Introduction

Streptococcus dysgalactiae subsp. equisimilis (SDSE) belongs to β-hemolytic streptococci. Although it has long been considered as a nonpathogenic colonizer of human throat and skin, SDSE is now recognized a causative agent of both human and livestock infections1. Like Streptococcus pyogenes, a well-known pathogen of group A streptococci, SDSE can cause a wide spectrum of human diseases from localized infection such as pharyngitis and pyoderma to invasive life-threatening infections such as bacteremia and toxin-mediated streptococcal toxic shock syndromes1. According to a widely-adopted classification scheme2, SDSE is classified into Lancefield group G (about 3/4), C (about 1/4) or A or L (occasionally). Besides SDSE, group G streptococci also include Streptococcus anginosus, Streptococcus canis and Streptococcus intestinalis1. Several outbreaks of pharyngitis or tonsillopharyngitis have been attributed to group G streptococci3,4,5,6,7, although the isolates have not been identified to the species level in these reports.

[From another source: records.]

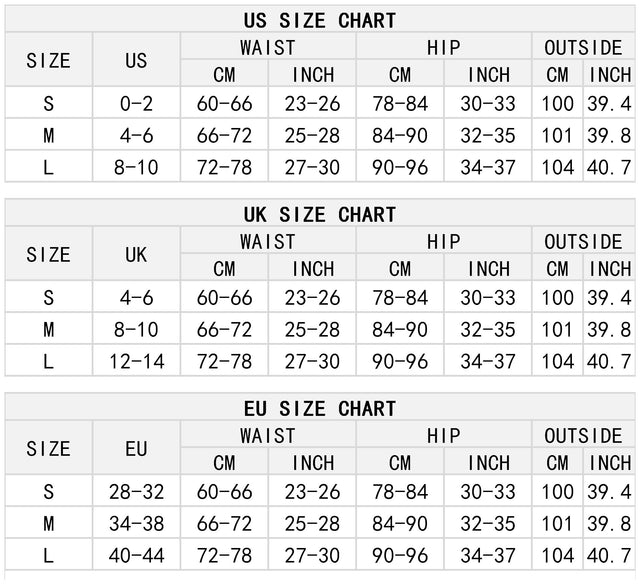Click the WAIST header in US chart
This screenshot has width=640, height=584.
click(268, 47)
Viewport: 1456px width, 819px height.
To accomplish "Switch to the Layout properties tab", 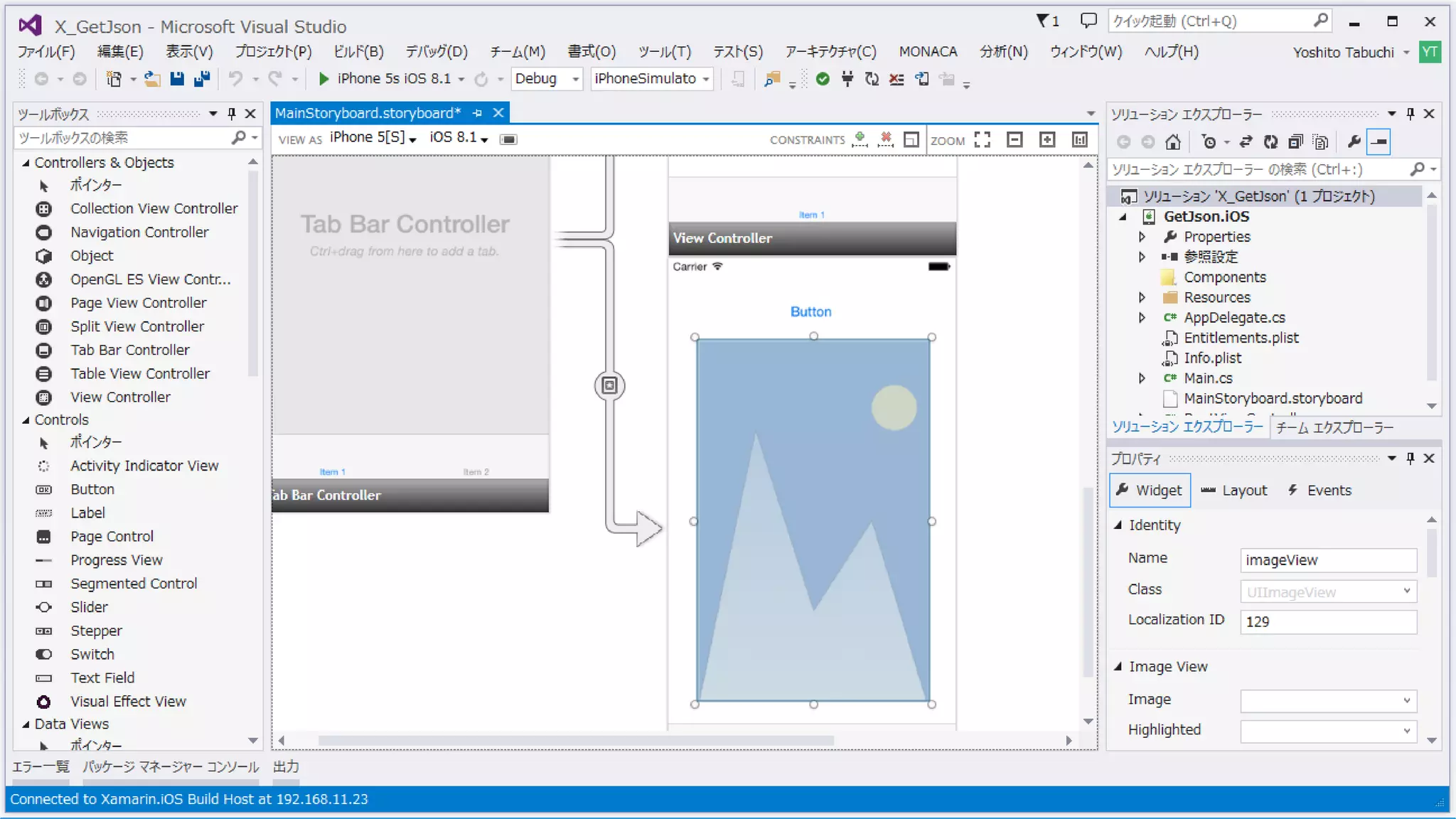I will (x=1234, y=491).
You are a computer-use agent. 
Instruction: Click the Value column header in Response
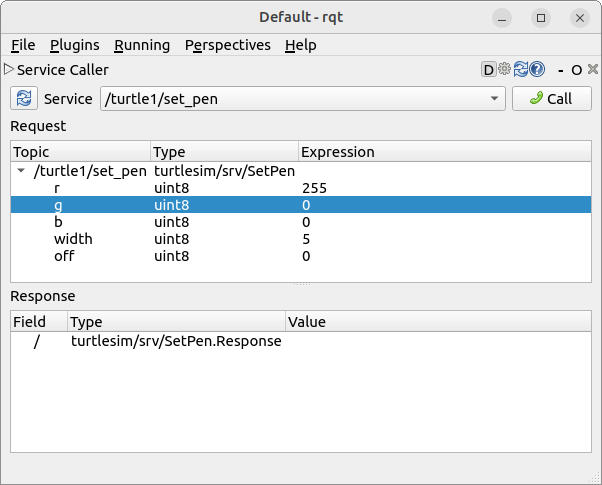click(306, 322)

In August 2013, an outbreak of tonsillopharyngitis caused by SDSE among 30 healthcare workers (HCWs) occurred in a municipal hospital in China. Group G streptococci were recovered from the throat swabs of all of the 30 HCWs. All streptococci isolates were further identified as SDSE and were found to belong to the same strain (see below). One of the 30 isolates was randomly selected for whole genome sequencing and is reported here.

Results and Discussion

All SDSE isolates belonged to the same ST44-stG211.1 strain

All 30 isolates were identified as SDSE and belonged to the same emm type (stG211.1), the same sequence type (ST44) and the same pulsotype (unpublished data). The above findings suggest that the isolates represented a single strain. Among the 30 isolates, one, designated WCHSDSE-1, was selected for whole genome sequencing.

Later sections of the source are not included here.